Text excerpt:
A field guide for dinosaurs and prehistoric mammals? It's not as if you're going to bump into them in the high street. But you'll want to know them if you see them. DW talks to Princeton editor Robert Kirk.
DW: I find the idea of "field guides" for dinosaurs and prehistoric mammals striking as we're not going on a safari any time soon. And yet Gregory Paul, who wrote and illustrated the dinosaurs field guide, does give us a taste of what it might be like to time travel. Which is nice, because while these are books for professional paleontologists, they also meet every kid's dream in that way. Is that how you approached this series to make them attractive for a broad spectrum of potential readers?
Robert Kirk: I've been commissioning and producing field guides for over 30 years now, and I'd always wanted to approach dinosaurs in exactly the same way as you would a modern field guide to living organisms. Just for the hell of it. There was no such guide - a completely, taxonomically structured book - and in a way, you're literally running through the families as you might through a bird guide. That's much harder with dinosaurs because there's tremendous controversy about the actual taxonomy of these things. But, as far as we could, I wanted to mimic a contemporary field guide. We have no idea what some of these things looked like, we have no idea what color they were … But Greg's great strength are these amazing reconstructions he does, sometimes from a complete collection of bones, sometimes from two or three bones. And they give the reader a visual survey of the entire world of these extraordinary beasts.
It is very visual as you say, and Gregory Paul makes a point of there being this new generation of artists giving dinosaurs a "new look" to make them appear more dynamic. But it's also very refreshing to hear you say there's controversy about how the dinosaurs looked, that we don't even really know what colors they had, and the most mind-boggling thing to me is how we presume to know which were more intelligent than others. It's an incredible field.

Recorded information:
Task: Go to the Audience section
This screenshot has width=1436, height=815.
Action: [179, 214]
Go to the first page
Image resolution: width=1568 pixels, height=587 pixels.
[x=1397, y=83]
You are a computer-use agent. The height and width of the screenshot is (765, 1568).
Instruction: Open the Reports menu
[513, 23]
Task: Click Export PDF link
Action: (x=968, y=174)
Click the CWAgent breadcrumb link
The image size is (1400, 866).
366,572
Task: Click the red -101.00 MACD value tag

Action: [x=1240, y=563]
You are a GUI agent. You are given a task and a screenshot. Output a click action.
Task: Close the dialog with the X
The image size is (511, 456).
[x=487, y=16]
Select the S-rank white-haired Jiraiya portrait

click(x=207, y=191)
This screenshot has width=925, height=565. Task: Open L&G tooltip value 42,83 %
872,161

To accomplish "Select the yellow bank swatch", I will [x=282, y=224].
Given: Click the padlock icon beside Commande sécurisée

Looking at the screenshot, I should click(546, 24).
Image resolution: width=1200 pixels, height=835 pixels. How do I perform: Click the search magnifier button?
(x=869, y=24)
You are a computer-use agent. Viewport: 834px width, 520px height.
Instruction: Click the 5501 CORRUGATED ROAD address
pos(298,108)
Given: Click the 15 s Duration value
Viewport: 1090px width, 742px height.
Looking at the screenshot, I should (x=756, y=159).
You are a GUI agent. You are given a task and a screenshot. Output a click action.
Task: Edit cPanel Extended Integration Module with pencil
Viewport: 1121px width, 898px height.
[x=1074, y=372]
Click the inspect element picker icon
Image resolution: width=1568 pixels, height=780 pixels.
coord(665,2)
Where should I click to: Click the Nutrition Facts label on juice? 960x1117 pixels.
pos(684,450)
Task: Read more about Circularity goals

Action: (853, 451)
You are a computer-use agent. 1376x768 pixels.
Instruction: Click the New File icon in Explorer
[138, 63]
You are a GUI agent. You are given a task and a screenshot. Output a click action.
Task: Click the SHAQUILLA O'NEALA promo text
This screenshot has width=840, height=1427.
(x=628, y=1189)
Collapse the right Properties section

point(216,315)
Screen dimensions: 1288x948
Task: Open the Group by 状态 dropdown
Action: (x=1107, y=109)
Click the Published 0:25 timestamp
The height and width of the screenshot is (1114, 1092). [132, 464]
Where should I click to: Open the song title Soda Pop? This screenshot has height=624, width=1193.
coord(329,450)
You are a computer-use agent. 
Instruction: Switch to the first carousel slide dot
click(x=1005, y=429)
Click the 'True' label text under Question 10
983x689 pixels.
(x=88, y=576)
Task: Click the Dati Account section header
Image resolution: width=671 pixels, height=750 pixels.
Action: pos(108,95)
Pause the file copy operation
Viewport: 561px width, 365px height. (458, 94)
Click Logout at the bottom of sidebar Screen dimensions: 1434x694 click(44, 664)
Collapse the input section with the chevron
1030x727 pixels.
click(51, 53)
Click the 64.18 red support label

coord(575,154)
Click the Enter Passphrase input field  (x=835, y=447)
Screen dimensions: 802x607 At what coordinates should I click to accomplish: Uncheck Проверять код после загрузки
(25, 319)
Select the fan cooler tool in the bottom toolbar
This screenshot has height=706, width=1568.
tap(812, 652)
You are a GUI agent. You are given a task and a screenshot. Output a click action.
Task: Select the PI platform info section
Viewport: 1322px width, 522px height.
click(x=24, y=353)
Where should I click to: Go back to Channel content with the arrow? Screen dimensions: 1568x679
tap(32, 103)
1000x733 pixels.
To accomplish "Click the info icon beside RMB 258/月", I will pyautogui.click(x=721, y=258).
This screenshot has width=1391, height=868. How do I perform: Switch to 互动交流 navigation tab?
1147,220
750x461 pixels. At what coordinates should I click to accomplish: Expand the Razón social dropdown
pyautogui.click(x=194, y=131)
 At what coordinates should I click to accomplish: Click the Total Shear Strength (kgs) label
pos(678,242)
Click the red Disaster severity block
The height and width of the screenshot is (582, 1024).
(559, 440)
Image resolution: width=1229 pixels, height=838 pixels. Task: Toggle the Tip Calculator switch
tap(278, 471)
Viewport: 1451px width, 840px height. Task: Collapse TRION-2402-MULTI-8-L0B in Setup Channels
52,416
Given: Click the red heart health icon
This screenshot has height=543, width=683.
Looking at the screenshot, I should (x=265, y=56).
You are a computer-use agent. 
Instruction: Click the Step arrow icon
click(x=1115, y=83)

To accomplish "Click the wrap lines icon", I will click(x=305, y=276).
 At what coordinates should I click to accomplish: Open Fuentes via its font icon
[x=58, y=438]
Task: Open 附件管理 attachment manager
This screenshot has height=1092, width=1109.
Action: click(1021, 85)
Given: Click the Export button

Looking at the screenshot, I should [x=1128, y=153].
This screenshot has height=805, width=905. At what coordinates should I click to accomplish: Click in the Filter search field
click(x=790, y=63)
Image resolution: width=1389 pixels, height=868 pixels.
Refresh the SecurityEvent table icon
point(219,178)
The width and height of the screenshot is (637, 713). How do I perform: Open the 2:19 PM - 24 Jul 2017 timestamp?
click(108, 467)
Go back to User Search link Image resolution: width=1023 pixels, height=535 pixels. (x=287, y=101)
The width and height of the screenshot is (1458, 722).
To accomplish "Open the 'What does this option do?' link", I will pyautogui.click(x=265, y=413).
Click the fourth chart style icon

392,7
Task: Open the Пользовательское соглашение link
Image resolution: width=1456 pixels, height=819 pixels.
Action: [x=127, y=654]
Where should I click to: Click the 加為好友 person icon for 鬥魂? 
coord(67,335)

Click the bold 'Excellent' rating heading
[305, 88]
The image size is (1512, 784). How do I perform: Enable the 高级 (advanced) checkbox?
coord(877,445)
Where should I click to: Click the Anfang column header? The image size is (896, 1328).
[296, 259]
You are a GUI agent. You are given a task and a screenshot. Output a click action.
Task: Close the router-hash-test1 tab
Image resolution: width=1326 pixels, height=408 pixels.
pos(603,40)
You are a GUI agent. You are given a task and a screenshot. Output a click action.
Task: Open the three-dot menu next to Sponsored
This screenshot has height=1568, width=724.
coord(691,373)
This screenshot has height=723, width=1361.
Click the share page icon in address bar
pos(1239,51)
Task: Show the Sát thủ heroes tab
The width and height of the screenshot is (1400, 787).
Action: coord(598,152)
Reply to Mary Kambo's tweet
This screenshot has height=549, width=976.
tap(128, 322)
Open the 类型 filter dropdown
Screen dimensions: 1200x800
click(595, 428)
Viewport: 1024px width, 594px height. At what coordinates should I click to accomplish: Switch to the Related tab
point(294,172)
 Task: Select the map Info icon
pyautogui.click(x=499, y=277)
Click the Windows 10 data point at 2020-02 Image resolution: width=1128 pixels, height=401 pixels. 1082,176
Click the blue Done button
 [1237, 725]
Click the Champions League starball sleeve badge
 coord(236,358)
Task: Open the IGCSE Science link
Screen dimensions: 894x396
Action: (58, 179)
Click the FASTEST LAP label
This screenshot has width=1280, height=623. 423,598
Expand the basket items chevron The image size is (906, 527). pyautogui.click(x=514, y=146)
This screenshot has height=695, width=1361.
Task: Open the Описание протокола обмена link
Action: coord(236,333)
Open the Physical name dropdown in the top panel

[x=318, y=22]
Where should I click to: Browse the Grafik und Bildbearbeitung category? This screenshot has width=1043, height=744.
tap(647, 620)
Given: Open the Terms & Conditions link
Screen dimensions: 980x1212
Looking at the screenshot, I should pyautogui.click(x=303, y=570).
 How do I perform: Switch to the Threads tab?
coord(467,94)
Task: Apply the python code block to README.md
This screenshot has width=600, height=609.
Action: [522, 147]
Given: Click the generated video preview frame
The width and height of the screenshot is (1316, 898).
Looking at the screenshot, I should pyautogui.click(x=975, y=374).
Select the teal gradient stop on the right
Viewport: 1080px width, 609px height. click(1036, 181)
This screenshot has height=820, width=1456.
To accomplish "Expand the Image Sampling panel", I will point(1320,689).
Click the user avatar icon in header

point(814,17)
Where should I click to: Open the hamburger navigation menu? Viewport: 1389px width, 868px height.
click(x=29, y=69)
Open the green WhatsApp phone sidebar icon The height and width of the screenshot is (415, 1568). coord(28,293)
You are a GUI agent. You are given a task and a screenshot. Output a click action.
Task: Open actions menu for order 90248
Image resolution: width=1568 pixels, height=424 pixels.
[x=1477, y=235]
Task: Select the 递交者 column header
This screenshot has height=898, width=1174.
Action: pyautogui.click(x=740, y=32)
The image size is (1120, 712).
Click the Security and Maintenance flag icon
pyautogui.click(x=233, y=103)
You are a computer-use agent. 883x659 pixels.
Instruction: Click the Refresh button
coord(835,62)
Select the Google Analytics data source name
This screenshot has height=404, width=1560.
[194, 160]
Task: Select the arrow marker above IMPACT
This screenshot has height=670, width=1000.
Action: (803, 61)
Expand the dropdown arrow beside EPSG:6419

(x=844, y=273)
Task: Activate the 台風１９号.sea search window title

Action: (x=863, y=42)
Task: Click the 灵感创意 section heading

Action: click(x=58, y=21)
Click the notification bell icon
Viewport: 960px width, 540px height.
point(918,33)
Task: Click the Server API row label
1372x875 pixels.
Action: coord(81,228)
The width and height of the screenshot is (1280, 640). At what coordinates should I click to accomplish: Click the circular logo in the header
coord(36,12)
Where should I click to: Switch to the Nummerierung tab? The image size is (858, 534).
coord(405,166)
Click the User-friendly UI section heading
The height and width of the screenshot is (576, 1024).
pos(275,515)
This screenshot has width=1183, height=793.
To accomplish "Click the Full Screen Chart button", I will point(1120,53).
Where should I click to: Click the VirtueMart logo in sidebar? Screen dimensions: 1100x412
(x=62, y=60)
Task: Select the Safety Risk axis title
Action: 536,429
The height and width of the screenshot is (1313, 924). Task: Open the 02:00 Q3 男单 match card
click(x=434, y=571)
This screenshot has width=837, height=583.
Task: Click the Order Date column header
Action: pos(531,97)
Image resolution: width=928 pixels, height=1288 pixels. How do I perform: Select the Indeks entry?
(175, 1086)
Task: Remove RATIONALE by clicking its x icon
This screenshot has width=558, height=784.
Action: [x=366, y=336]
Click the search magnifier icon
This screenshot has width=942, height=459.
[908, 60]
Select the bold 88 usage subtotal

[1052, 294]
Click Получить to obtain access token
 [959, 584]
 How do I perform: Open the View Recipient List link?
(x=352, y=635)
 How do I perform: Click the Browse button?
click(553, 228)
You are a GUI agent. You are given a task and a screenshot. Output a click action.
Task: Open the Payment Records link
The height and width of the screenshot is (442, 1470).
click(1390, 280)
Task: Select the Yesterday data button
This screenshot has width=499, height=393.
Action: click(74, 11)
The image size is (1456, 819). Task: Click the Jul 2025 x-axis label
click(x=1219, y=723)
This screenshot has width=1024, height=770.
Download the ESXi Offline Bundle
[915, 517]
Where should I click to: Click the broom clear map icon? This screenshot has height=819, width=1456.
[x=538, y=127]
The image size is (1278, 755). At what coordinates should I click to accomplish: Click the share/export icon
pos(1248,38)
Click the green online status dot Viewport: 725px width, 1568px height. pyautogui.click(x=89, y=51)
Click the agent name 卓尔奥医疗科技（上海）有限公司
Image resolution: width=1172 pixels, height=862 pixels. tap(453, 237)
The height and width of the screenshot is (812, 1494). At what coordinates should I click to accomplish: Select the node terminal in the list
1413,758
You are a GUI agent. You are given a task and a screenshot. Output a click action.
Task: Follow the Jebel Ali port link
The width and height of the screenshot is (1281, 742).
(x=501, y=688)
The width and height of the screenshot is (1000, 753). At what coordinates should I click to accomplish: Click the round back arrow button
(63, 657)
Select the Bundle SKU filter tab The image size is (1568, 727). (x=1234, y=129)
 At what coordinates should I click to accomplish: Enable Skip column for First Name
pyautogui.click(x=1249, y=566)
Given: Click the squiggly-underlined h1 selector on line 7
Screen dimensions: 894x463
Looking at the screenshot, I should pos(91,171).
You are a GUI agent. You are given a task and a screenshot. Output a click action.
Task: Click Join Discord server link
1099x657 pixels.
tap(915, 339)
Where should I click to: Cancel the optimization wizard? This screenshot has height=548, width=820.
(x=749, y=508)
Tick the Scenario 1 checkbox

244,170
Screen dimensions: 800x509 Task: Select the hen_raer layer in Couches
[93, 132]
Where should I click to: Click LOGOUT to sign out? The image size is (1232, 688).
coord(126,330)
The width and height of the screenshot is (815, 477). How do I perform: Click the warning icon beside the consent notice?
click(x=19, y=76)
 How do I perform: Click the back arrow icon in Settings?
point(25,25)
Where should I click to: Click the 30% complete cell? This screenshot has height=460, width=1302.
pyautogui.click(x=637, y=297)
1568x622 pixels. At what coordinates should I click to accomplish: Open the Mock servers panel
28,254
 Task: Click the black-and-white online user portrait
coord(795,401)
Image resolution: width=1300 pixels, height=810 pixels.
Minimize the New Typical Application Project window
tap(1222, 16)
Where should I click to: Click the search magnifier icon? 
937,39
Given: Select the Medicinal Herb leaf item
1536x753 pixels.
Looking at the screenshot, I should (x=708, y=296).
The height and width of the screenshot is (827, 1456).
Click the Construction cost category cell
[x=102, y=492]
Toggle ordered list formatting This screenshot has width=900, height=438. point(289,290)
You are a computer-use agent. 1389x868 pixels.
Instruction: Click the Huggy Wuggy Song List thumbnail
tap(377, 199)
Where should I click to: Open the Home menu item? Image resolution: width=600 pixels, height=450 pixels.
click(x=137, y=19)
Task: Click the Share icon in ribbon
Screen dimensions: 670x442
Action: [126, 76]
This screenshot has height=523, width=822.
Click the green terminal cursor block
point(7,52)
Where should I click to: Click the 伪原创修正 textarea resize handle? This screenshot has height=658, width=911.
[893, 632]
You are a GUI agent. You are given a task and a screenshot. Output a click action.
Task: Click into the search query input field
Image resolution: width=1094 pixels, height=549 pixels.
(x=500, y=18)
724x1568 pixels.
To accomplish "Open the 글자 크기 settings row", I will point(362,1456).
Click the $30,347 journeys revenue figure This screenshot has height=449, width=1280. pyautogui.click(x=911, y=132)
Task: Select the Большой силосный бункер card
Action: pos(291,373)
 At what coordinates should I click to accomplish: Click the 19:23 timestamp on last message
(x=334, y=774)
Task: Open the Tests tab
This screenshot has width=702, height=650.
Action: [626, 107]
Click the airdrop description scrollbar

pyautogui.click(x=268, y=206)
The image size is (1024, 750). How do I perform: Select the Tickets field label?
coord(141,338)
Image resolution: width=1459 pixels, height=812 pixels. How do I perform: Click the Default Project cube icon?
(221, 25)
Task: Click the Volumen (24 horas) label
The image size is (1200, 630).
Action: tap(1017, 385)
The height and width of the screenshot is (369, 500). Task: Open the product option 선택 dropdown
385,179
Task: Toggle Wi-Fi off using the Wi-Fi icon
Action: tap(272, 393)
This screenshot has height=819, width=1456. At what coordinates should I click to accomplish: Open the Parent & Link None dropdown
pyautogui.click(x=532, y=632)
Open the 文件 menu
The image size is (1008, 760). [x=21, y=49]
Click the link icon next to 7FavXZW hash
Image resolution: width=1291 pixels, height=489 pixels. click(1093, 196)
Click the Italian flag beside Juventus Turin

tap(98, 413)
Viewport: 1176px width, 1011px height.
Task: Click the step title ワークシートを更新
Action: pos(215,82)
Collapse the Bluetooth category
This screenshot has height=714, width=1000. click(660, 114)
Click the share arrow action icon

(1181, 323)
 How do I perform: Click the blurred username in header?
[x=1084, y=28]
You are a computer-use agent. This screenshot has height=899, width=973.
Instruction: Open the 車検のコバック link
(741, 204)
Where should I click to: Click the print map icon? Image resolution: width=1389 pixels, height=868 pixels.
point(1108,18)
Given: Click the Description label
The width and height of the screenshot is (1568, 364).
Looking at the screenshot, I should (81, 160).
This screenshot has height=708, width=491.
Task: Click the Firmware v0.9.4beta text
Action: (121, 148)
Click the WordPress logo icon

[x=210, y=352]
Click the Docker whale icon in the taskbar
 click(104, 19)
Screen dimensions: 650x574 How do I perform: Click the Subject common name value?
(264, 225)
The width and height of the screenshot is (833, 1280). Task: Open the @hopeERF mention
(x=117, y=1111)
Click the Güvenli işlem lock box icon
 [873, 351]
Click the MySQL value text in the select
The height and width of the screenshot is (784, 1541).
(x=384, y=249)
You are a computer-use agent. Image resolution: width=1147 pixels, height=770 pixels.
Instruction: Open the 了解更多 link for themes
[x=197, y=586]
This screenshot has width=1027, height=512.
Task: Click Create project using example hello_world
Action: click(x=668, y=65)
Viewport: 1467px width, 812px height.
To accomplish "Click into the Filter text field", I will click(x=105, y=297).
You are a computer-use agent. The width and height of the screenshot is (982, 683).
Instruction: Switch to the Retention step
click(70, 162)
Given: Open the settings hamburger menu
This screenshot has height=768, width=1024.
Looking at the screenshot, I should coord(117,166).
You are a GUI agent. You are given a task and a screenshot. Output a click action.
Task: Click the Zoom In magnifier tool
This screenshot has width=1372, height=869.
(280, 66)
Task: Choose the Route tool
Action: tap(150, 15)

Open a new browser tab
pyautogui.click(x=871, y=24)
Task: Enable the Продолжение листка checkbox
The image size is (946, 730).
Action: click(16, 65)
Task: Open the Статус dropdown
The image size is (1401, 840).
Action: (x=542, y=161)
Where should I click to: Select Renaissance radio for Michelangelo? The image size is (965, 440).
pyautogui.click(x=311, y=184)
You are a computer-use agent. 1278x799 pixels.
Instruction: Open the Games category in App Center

Problems:
a - Could you turn everything from the start of the entries down to the line containing "Action: [x=1240, y=563]" into a numbered list, leaving out blank lines?
b - What comes next in the interview about dinosaur field guides? Continue it from its last line.

The answers:
a -
1. Task: Go to the Audience section
2. This screenshot has width=1436, height=815.
3. Action: [179, 214]
4. Go to the first page
5. Image resolution: width=1568 pixels, height=587 pixels.
6. [x=1397, y=83]
7. You are a computer-use agent. The height and width of the screenshot is (765, 1568).
8. Instruction: Open the Reports menu
9. [513, 23]
10. Task: Click Export PDF link
11. Action: (x=968, y=174)
12. Click the CWAgent breadcrumb link
13. The image size is (1400, 866).
14. 366,572
15. Task: Click the red -101.00 MACD value tag
16. Action: [x=1240, y=563]

b -
There's a funny story about that, when we were just about to go to press. There's a guy at Yale called Rick Prum, who does this extraordinary research on feathers. And he was able to use a recent Chinese fossil find - a dinosaur feather - to determine through really snazzy-whizzy stuff the color of feathering on that dinosaur. So Greg had painted it green, or something, but actually it was black and white, so we had to change that because it was going to be published in "Nature" or "Science" that that was the color of this particular beast. It was the first time it had ever been done, I think.
Isn't that amazing?
Greg has a sort of begrudging respect amongst professional paleontologists - he's not a professional, he's just an amateur with an extraordinary enthusiasm. He has always believed that all dinosaurs were feathered - that they had vestigial feathering of some kind - so, T-Rex would have something on its shoulders, etcetera, and clearly he was right. Those recent fossil finds over the last five years in China are really bringing home the truth of that. There was this old argument that birds were special, that they were a separate lineage from dinosaurs, you know, all the bird-folk were like, "Oh, no, they're not dinosaurs!" But, clearly, birds are dinosaurs.
When I look at the geologic time scale, and see where dinosaurs and prehistoric mammals fit in, it reminds me of how insignificant humans are. The dinosaurs existed for about 150 million years, and what are we compared to that?
Right, and we use the term "dinosaurs" as pejorative, but actually, compared to us, they were an enormously successful bunch of organisms from, what, 300 million through to 65 million, and it was only because a meteorite hit Earth that it ended there.
Given that, how can we learn to be less precious about our own existence? Both Gregory Paul and Donald Prothero, the author of the prehistoric mammals field guide, put their subjects in a broader context, and they talk around various theories, which I really enjoy. There's a lot on the extinction of these beings - was it an asteroid, or was it volcanoes? But life always goes on. So surely that same context can help us realize that when we're gone, something else will come.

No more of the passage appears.